Уязвимость PDO Firebird в PHP (CVE-2025-14179)
Введение
В PHP обнаружена критическая уязвимость CVE-2025-14179, затрагивающая драйвер PDO Firebird.
Из-за ошибки обработки строк при подготовке SQL-запросов злоумышленник может обойти механизм экранирования PDO::quote() и внедрить собственные SQL-команды в запрос приложения. При успешной эксплуатации это позволяет читать, изменять или удалять данные базы данных.
Что произошло
Причина уязвимости связана с некорректной обработкой нулевого байта (NUL, \0) внутри строк.
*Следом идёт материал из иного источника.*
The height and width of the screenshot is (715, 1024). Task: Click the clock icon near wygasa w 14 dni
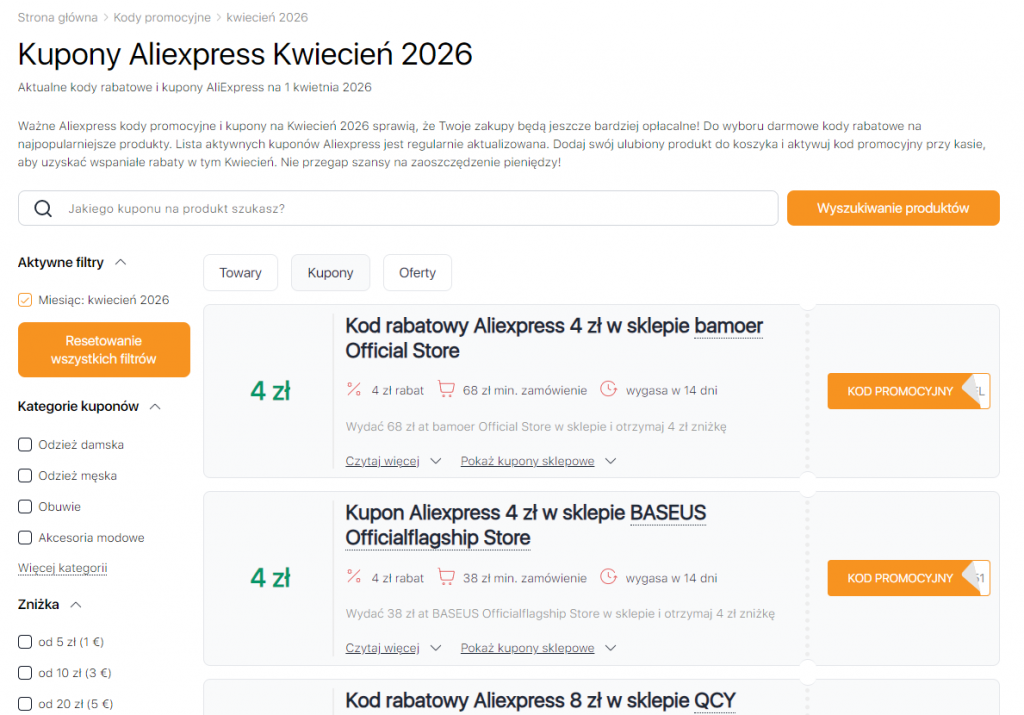[609, 391]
Во время формирования SQL-запроса драйвер PDO Firebird собирает запрос по частям. Если одна из строк содержит символ NUL, внутренняя функция strncat() прекращает копирование данных раньше времени.
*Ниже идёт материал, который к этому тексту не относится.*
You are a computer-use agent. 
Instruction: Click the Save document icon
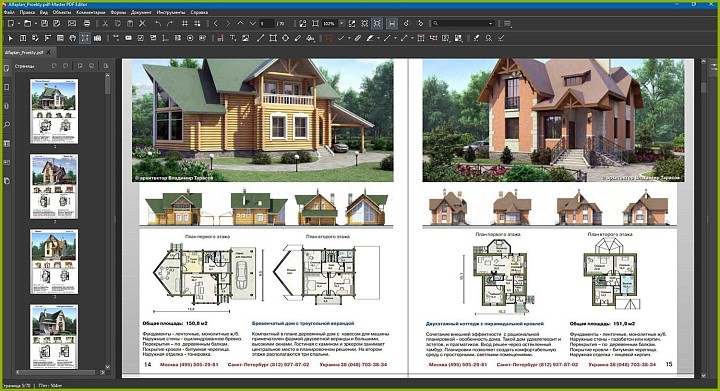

В результате завершающая кавычка строки не попадает в итоговый SQL-запрос, а последующие фрагменты запроса начинают интерпретироваться как SQL-код.
Из-за этого значение, которое должно было безопасно восприниматься как обычная строка, превращается в часть SQL-запроса, что открывает возможность для SQL-инъекции.
Пример эксплуатации
Предположим, приложение использует следующий код:
$name = PDO::quote($userInput);
$sql = "SELECT * FROM users WHERE name = $name";
Разработчик рассчитывает, что PDO::quote() полностью защитит запрос.
Однако злоумышленник может передать строку, содержащую символ NUL, например:
admin\0' OR 1=1 --
Из-за ошибки драйвера закрывающая кавычка теряется, и часть пользовательского ввода начинает восприниматься как SQL-код.
В результате условие запроса может превратиться в:
WHERE name='admin' OR 1=1 --
Такой запрос возвращает все записи таблицы либо позволяет внедрить произвольные SQL-конструкции, в зависимости от логики приложения.
Почему это опасно
На первый взгляд проблема затрагивает только драйвер PDO Firebird, однако многие разработчики полностью доверяют функции PDO::quote() как средству защиты от SQL-инъекций.
Если приложение самостоятельно формирует SQL-запросы с использованием PDO::quote() вместо подготовленных выражений, ошибка драйвера фактически делает такую защиту неэффективной.
Последствия эксплуатации могут включать:
- чтение конфиденциальных данных;
- изменение содержимого базы данных;
- удаление информации;
- обход механизмов авторизации;
- выполнение дополнительных SQL-запросов при наличии соответствующих возможностей СУБД.
Разработчики PHP уже устранили проблему. Исправление включено в следующие версии:
- PHP 8.2.31 и новее;
- PHP 8.3.31 и новее;
- PHP 8.4.21 и новее;
- PHP 8.5.6 и новее.
Также рекомендуется:
- отказаться от использования
PDO::quote()для защиты пользовательского ввода; - использовать подготовленные выражения (
Prepared Statements) с параметризованными запросами; - проверить приложения, использующие драйвер PDO Firebird;
- как можно скорее установить обновления PHP.
Дополнительно
Несмотря на то что уязвимость затрагивает только драйвер PDO Firebird, её причиной стала ошибка в базовом механизме формирования SQL-запросов. Она наглядно показывает, что даже встроенные функции экранирования не всегда могут гарантировать защиту от SQL-инъекций.
Разработчики PHP рекомендуют использовать подготовленные выражения вместо ручного формирования SQL-запросов, поскольку такой подход исключает подобные ошибки независимо от особенностей реализации конкретного драйвера.